Erroneous or misleading statements also indicate
careless scholarship on the reviewers' part. For example, Sloan
et al. note "a multivariate model that predicted mortality
from coronary heart disease included standard risk factors but
omitted religion, and no information on risk-ratio or confidence
intervals or even level of statistical significance was provided."
Quite to the contrary, Goldbourt et al. did include religion in
a multivariate analysis (which included age, systolic blood pressure,
total cholesterol, cigarette smoking, diabetes, body mass index,
and baseline heart disease) and did note a statistically significant
reduced risk associated with greater religious involvement (i.e.,
>=20%) [15]. A 20 percent reduced risk of coronary heart disease
mortality in 10,000 persons over a period of twenty-three years
is not a weak effect. Similarly, Sloan et al.'s discussion of
the Kark et al. study implies that differences in conventional
risk factors such as blood pressure, dietary habits, serum cholesterol,
smoking, etc., might have accounted for the lower mortality among
members of religious vs. secular kibbutzim [16]. Sloan et al.

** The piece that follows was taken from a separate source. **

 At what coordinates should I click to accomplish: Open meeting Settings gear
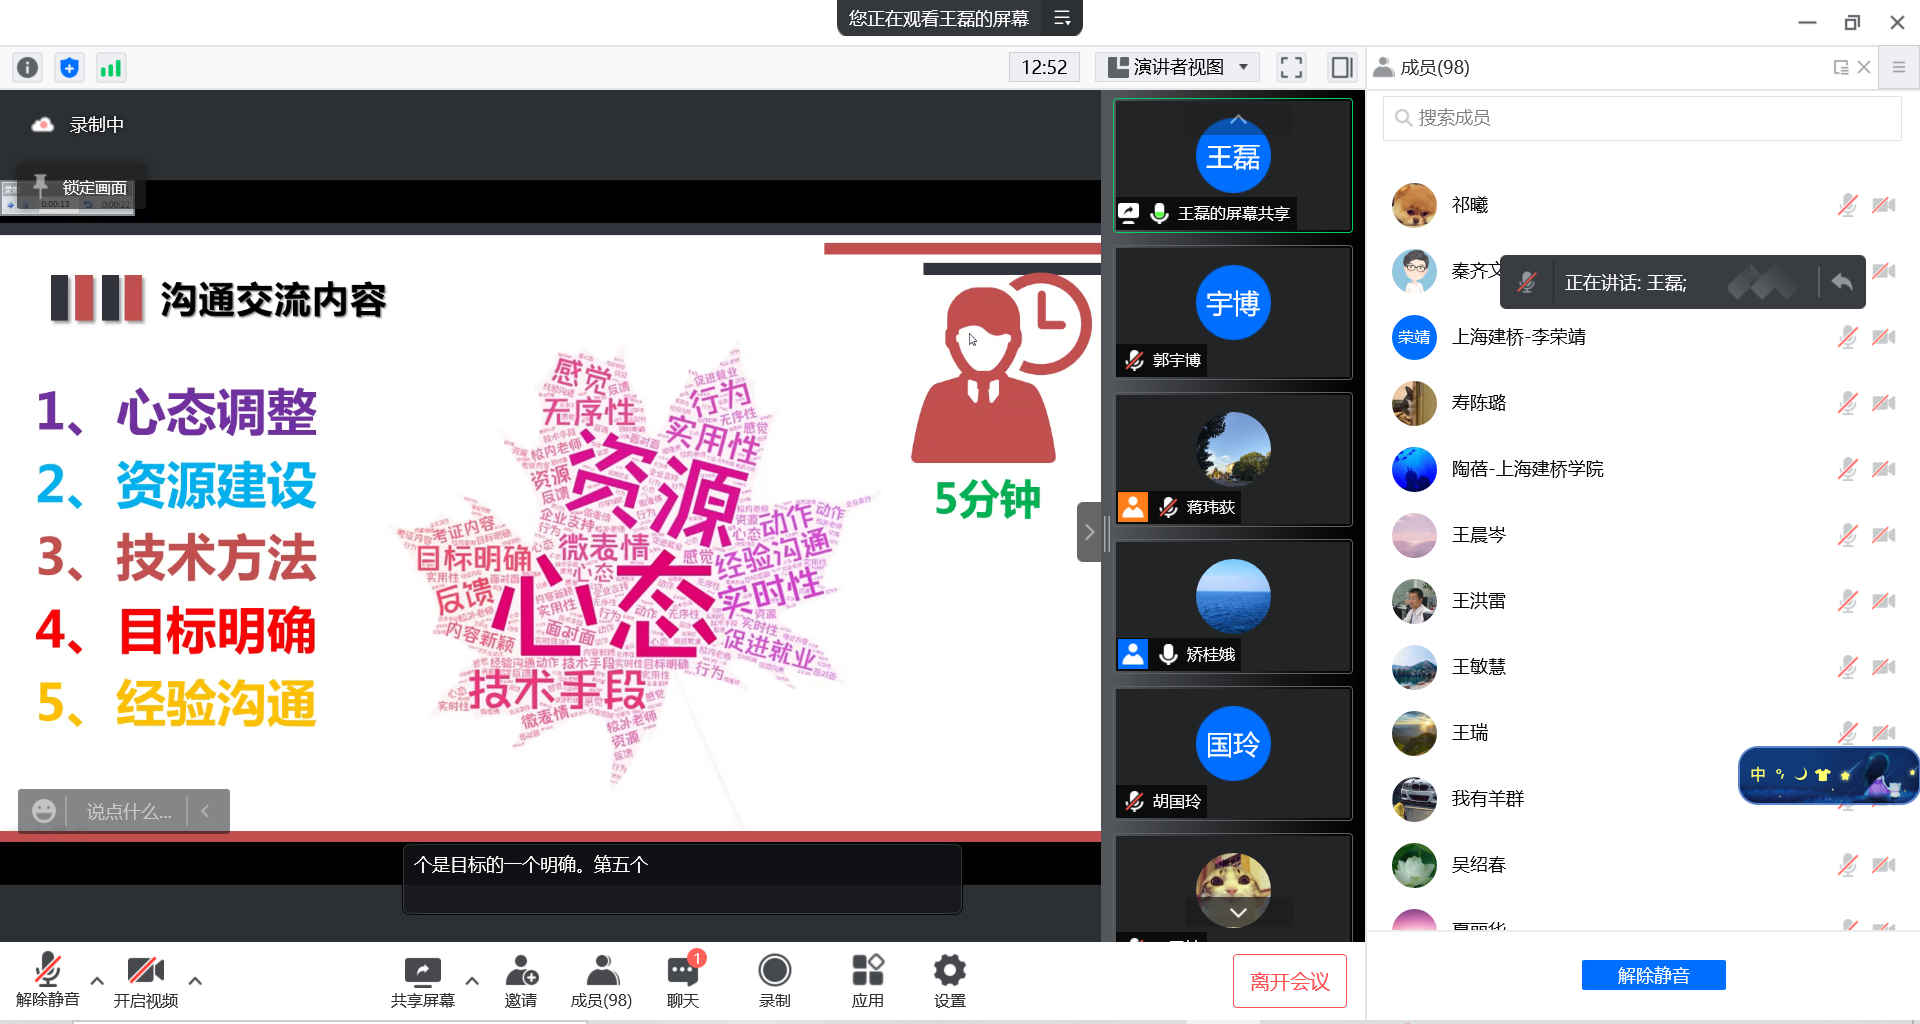coord(949,980)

failed to mention, however, that the potential effect of risk
factor differences was assessed and found to have a trivial effect
on mortality (RR = 1.0-1.2).
Findings from important studies are given less
value in the review simply because effects are particularly strong
in one subgroup. For example, the review notes "In a smaller,
study, religiousness predicted mortality in the elderly poor but
only among those in poor heath." Finding a relationship only
among sick elderly people does not make the finding irrelevant.

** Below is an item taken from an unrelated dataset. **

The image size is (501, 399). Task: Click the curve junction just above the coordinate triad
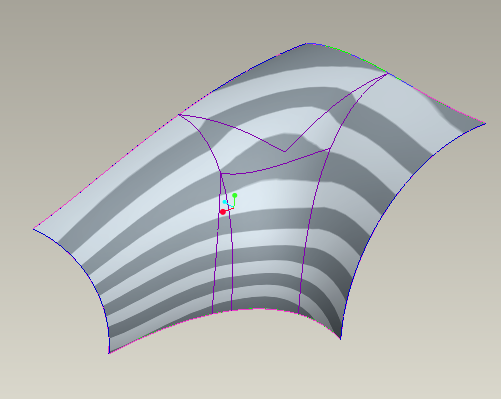click(x=221, y=173)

It only indicates that a statistical interaction or effect modification
is present, and that the effects are strongest the among elderly
with health problems indeed, that subgroup of the population
most likely to see medical doctors. Likewise, reviewers note for
two major studies that "after control for all relevant covariates,
this relation held only for women." Again, this simply indicates
an effect modification, not that results are irrelevant and can
be dismissed (13, 17). In the Alameda County study involving over
5000 participants, Strawbridge et al. found that frequent attendance
at religious services in 1965 predicted a one-third reduction
in mortality for women during a twenty-eight year follow-up (after
controlling for confounders including multiple measures
of physical functioning and chronic illness, explanatory variables,
and time-varying covariates) [13]. That the findings are sometimes
stronger for women, who are known to be more religiously observant,
should not be a basis for downplaying their importance.

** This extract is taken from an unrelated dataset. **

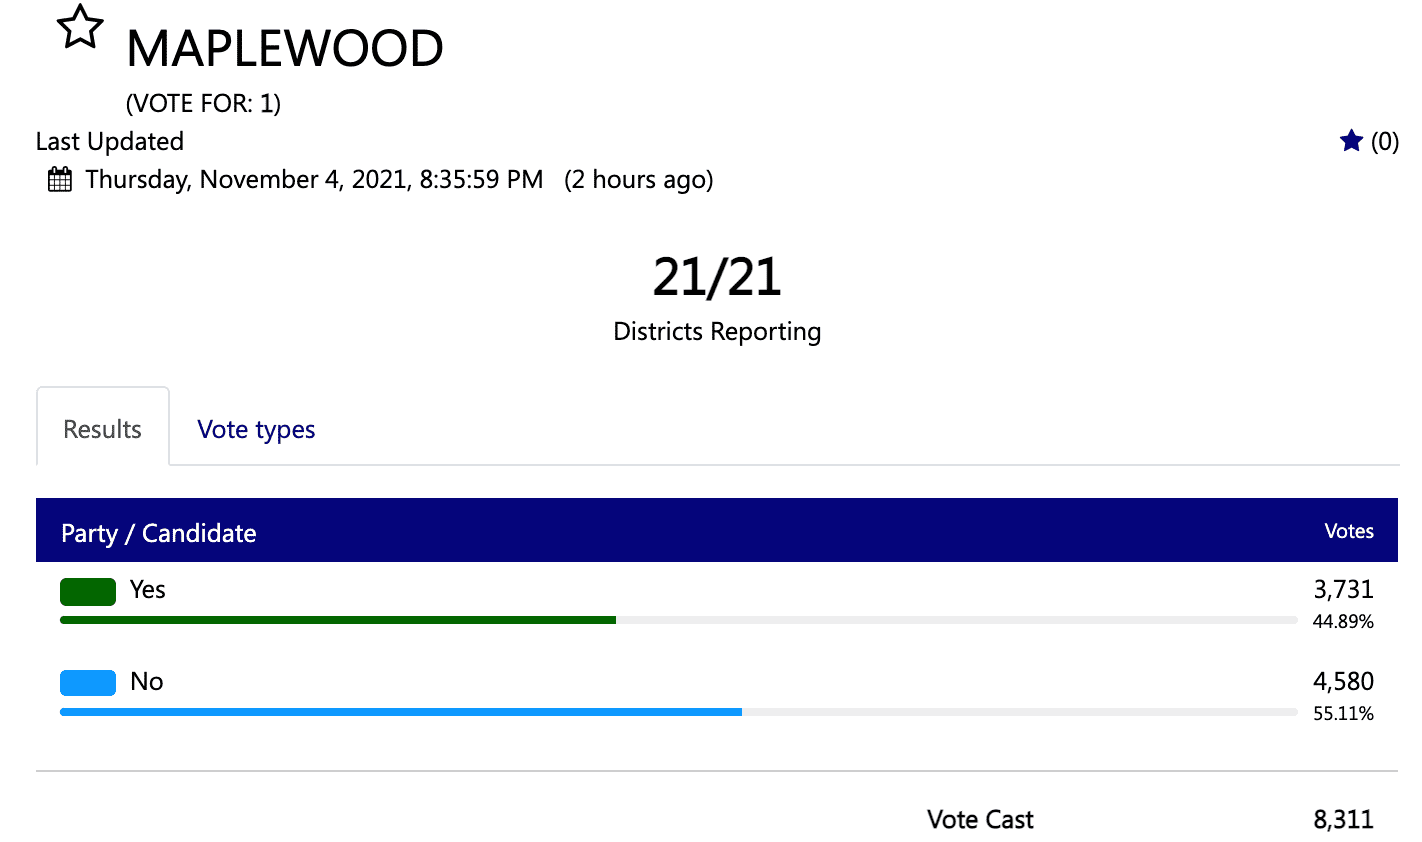Click the calendar icon by last updated date

(60, 180)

Sloan et al. referred to the findings of the
Byrd study on several occasions (which tested the efficacy of
distant intercessory prayer in double-blinded conditions) as evidence
for a poorly conducted study [18]. We too are skeptical about
the design and findings of distant intercessory prayer studies
(in which the subjects are unaware of the prayers) and consider
this design quite different from the remainder of the epidemiological
studies with which we are concerned. The beneficial effects in
such prayer-intervention studies supposedly derive from mechanisms
for which there is no scientific explanation, which is quite different
from the observational studies of populations discussed in the
paper (where mechanism is being understood in terms of well-known
and established psychosocial, behavioral, and biological pathways).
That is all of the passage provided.